**Aim of the task**.
Nothing in the records should be altered; retype them all exactly.

**Extracted data**.
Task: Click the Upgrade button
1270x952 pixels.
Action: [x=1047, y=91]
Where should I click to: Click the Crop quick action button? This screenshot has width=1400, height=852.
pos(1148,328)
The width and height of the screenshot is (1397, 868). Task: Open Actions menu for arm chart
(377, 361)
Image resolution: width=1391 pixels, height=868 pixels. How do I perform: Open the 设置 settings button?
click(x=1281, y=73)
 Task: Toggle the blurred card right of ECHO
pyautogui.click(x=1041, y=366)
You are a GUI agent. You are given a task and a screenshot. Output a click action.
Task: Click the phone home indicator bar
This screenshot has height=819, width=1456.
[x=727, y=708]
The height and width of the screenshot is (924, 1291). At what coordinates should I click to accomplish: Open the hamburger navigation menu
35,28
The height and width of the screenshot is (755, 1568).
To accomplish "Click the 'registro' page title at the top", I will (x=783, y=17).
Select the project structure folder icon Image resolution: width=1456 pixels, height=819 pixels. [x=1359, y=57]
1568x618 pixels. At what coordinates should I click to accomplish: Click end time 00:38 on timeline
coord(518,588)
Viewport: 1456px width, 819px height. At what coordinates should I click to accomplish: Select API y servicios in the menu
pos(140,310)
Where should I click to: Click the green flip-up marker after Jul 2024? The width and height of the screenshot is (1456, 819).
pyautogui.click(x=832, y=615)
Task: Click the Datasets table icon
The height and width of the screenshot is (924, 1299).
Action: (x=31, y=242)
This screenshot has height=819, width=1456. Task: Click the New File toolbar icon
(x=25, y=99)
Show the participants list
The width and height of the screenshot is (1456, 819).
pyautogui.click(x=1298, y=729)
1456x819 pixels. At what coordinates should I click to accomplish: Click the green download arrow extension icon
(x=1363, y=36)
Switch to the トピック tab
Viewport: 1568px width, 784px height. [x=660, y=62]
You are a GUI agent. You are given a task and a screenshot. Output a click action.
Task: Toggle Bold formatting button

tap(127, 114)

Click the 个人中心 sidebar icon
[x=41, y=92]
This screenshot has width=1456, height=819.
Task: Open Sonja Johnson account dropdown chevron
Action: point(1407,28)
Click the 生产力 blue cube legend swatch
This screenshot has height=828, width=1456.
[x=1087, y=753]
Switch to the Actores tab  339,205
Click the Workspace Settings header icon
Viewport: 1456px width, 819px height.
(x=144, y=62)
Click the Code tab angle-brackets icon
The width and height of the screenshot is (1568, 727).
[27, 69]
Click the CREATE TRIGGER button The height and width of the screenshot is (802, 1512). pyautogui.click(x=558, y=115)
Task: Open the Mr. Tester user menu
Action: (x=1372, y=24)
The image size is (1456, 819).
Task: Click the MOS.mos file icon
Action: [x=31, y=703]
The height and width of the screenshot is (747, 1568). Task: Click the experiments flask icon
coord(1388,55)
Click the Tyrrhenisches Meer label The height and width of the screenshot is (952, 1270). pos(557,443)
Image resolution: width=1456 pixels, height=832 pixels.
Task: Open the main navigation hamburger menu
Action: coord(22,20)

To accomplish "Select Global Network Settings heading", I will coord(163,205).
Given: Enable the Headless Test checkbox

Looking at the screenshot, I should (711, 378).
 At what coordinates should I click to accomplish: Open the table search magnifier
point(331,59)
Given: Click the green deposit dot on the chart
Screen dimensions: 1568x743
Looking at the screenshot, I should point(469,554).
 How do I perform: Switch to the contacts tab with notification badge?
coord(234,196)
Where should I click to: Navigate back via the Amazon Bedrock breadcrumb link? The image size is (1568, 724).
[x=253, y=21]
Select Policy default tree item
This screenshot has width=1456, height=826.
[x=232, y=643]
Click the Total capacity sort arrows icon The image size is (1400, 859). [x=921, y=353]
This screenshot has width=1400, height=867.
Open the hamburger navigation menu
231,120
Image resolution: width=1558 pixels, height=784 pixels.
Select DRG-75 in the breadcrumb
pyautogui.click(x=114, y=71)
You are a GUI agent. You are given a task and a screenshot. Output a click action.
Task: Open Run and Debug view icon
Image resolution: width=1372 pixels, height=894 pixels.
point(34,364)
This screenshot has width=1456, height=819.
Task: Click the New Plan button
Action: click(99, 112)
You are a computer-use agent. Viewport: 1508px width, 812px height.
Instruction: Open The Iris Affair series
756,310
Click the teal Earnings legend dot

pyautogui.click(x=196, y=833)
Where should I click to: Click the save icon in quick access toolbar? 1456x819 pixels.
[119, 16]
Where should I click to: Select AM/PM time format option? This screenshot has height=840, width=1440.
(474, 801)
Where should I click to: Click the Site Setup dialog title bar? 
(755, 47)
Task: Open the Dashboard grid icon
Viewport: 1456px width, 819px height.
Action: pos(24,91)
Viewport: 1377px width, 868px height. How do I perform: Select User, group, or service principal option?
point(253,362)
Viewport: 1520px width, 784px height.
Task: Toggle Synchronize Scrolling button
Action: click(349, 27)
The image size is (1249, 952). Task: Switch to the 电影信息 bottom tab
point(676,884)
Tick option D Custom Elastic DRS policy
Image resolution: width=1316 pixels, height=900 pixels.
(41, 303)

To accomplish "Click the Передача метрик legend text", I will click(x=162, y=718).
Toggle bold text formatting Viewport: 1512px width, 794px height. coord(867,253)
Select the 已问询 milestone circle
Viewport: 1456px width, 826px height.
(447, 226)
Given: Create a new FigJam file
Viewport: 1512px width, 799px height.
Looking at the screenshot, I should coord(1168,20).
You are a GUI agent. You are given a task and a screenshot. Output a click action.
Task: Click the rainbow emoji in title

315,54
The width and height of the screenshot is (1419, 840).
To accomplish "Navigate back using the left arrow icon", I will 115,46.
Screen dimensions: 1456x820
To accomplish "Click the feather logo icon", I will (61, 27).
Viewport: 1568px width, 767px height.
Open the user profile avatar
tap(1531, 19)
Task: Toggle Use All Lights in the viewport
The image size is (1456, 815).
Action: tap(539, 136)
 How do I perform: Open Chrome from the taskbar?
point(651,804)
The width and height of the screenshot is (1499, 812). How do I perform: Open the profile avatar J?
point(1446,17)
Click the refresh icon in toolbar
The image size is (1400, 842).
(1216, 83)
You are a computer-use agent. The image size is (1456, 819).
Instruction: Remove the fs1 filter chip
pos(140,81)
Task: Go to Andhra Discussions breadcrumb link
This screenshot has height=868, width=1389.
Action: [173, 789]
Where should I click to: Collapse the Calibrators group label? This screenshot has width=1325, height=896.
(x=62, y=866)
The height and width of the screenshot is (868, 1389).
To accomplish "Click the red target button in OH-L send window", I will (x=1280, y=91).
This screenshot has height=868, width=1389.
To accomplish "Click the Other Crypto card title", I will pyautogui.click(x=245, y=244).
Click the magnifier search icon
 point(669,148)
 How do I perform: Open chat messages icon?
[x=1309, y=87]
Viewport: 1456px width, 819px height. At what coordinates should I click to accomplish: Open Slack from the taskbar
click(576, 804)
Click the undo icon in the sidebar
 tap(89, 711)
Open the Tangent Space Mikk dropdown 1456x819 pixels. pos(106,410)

**The answer**.
Task: Click the Upgrade button
1270x952 pixels.
Action: [x=1047, y=91]
Where should I click to: Click the Crop quick action button? This screenshot has width=1400, height=852.
pos(1148,328)
The width and height of the screenshot is (1397, 868). Task: Open Actions menu for arm chart
(377, 361)
Image resolution: width=1391 pixels, height=868 pixels. How do I perform: Open the 设置 settings button?
click(x=1281, y=73)
 Task: Toggle the blurred card right of ECHO
pyautogui.click(x=1041, y=366)
You are a GUI agent. You are given a task and a screenshot. Output a click action.
Task: Click the phone home indicator bar
This screenshot has height=819, width=1456.
[x=727, y=708]
The height and width of the screenshot is (924, 1291). At what coordinates should I click to accomplish: Open the hamburger navigation menu
35,28
The height and width of the screenshot is (755, 1568).
To accomplish "Click the 'registro' page title at the top", I will (x=783, y=17).
Select the project structure folder icon Image resolution: width=1456 pixels, height=819 pixels. [x=1359, y=57]
1568x618 pixels. At what coordinates should I click to accomplish: Click end time 00:38 on timeline
coord(518,588)
Viewport: 1456px width, 819px height. At what coordinates should I click to accomplish: Select API y servicios in the menu
pos(140,310)
Where should I click to: Click the green flip-up marker after Jul 2024? The width and height of the screenshot is (1456, 819).
pyautogui.click(x=832, y=615)
Task: Click the Datasets table icon
The height and width of the screenshot is (924, 1299).
Action: (x=31, y=242)
This screenshot has height=819, width=1456. Task: Click the New File toolbar icon
(x=25, y=99)
Show the participants list
The width and height of the screenshot is (1456, 819).
pyautogui.click(x=1298, y=729)
1456x819 pixels. At what coordinates should I click to accomplish: Click the green download arrow extension icon
(x=1363, y=36)
Switch to the トピック tab
Viewport: 1568px width, 784px height. [x=660, y=62]
You are a GUI agent. You are given a task and a screenshot. Output a click action.
Task: Toggle Bold formatting button

tap(127, 114)

Click the 个人中心 sidebar icon
[x=41, y=92]
This screenshot has width=1456, height=819.
Task: Open Sonja Johnson account dropdown chevron
Action: point(1407,28)
Click the 生产力 blue cube legend swatch
This screenshot has height=828, width=1456.
[x=1087, y=753]
Switch to the Actores tab  339,205
Click the Workspace Settings header icon
Viewport: 1456px width, 819px height.
(x=144, y=62)
Click the Code tab angle-brackets icon
The width and height of the screenshot is (1568, 727).
[27, 69]
Click the CREATE TRIGGER button The height and width of the screenshot is (802, 1512). pyautogui.click(x=558, y=115)
Task: Open the Mr. Tester user menu
Action: (x=1372, y=24)
The image size is (1456, 819).
Task: Click the MOS.mos file icon
Action: [x=31, y=703]
The height and width of the screenshot is (747, 1568). Task: Click the experiments flask icon
coord(1388,55)
Click the Tyrrhenisches Meer label The height and width of the screenshot is (952, 1270). pos(557,443)
Image resolution: width=1456 pixels, height=832 pixels.
Task: Open the main navigation hamburger menu
Action: coord(22,20)

To accomplish "Select Global Network Settings heading", I will coord(163,205).
Given: Enable the Headless Test checkbox

Looking at the screenshot, I should (711, 378).
 At what coordinates should I click to accomplish: Open the table search magnifier
point(331,59)
Given: Click the green deposit dot on the chart
Screen dimensions: 1568x743
Looking at the screenshot, I should point(469,554).
 How do I perform: Switch to the contacts tab with notification badge?
coord(234,196)
Where should I click to: Navigate back via the Amazon Bedrock breadcrumb link? The image size is (1568, 724).
[x=253, y=21]
Select Policy default tree item
This screenshot has width=1456, height=826.
[x=232, y=643]
Click the Total capacity sort arrows icon The image size is (1400, 859). [x=921, y=353]
This screenshot has width=1400, height=867.
Open the hamburger navigation menu
231,120
Image resolution: width=1558 pixels, height=784 pixels.
Select DRG-75 in the breadcrumb
pyautogui.click(x=114, y=71)
You are a GUI agent. You are given a task and a screenshot. Output a click action.
Task: Open Run and Debug view icon
Image resolution: width=1372 pixels, height=894 pixels.
point(34,364)
This screenshot has width=1456, height=819.
Task: Click the New Plan button
Action: click(99, 112)
You are a computer-use agent. Viewport: 1508px width, 812px height.
Instruction: Open The Iris Affair series
756,310
Click the teal Earnings legend dot

pyautogui.click(x=196, y=833)
Where should I click to: Click the save icon in quick access toolbar? 1456x819 pixels.
[119, 16]
Where should I click to: Select AM/PM time format option? This screenshot has height=840, width=1440.
(474, 801)
Where should I click to: Click the Site Setup dialog title bar? 
(755, 47)
Task: Open the Dashboard grid icon
Viewport: 1456px width, 819px height.
Action: pos(24,91)
Viewport: 1377px width, 868px height. How do I perform: Select User, group, or service principal option?
point(253,362)
Viewport: 1520px width, 784px height.
Task: Toggle Synchronize Scrolling button
Action: click(349, 27)
The image size is (1249, 952). Task: Switch to the 电影信息 bottom tab
point(676,884)
Tick option D Custom Elastic DRS policy
Image resolution: width=1316 pixels, height=900 pixels.
(41, 303)

To accomplish "Click the Передача метрик legend text", I will click(x=162, y=718).
Toggle bold text formatting Viewport: 1512px width, 794px height. coord(867,253)
Select the 已问询 milestone circle
Viewport: 1456px width, 826px height.
(447, 226)
Given: Create a new FigJam file
Viewport: 1512px width, 799px height.
Looking at the screenshot, I should coord(1168,20).
You are a GUI agent. You are given a task and a screenshot. Output a click action.
Task: Click the rainbow emoji in title

315,54
The width and height of the screenshot is (1419, 840).
To accomplish "Navigate back using the left arrow icon", I will 115,46.
Screen dimensions: 1456x820
To accomplish "Click the feather logo icon", I will (61, 27).
Viewport: 1568px width, 767px height.
Open the user profile avatar
tap(1531, 19)
Task: Toggle Use All Lights in the viewport
The image size is (1456, 815).
Action: tap(539, 136)
 How do I perform: Open Chrome from the taskbar?
point(651,804)
The width and height of the screenshot is (1499, 812). How do I perform: Open the profile avatar J?
point(1446,17)
Click the refresh icon in toolbar
The image size is (1400, 842).
(1216, 83)
You are a computer-use agent. The image size is (1456, 819).
Instruction: Remove the fs1 filter chip
pos(140,81)
Task: Go to Andhra Discussions breadcrumb link
This screenshot has height=868, width=1389.
Action: [173, 789]
Where should I click to: Collapse the Calibrators group label? This screenshot has width=1325, height=896.
(x=62, y=866)
The height and width of the screenshot is (868, 1389).
To accomplish "Click the red target button in OH-L send window", I will (x=1280, y=91).
This screenshot has height=868, width=1389.
To accomplish "Click the Other Crypto card title", I will pyautogui.click(x=245, y=244).
Click the magnifier search icon
 point(669,148)
 How do I perform: Open chat messages icon?
[x=1309, y=87]
Viewport: 1456px width, 819px height. At what coordinates should I click to accomplish: Open Slack from the taskbar
click(576, 804)
Click the undo icon in the sidebar
 tap(89, 711)
Open the Tangent Space Mikk dropdown 1456x819 pixels. pos(106,410)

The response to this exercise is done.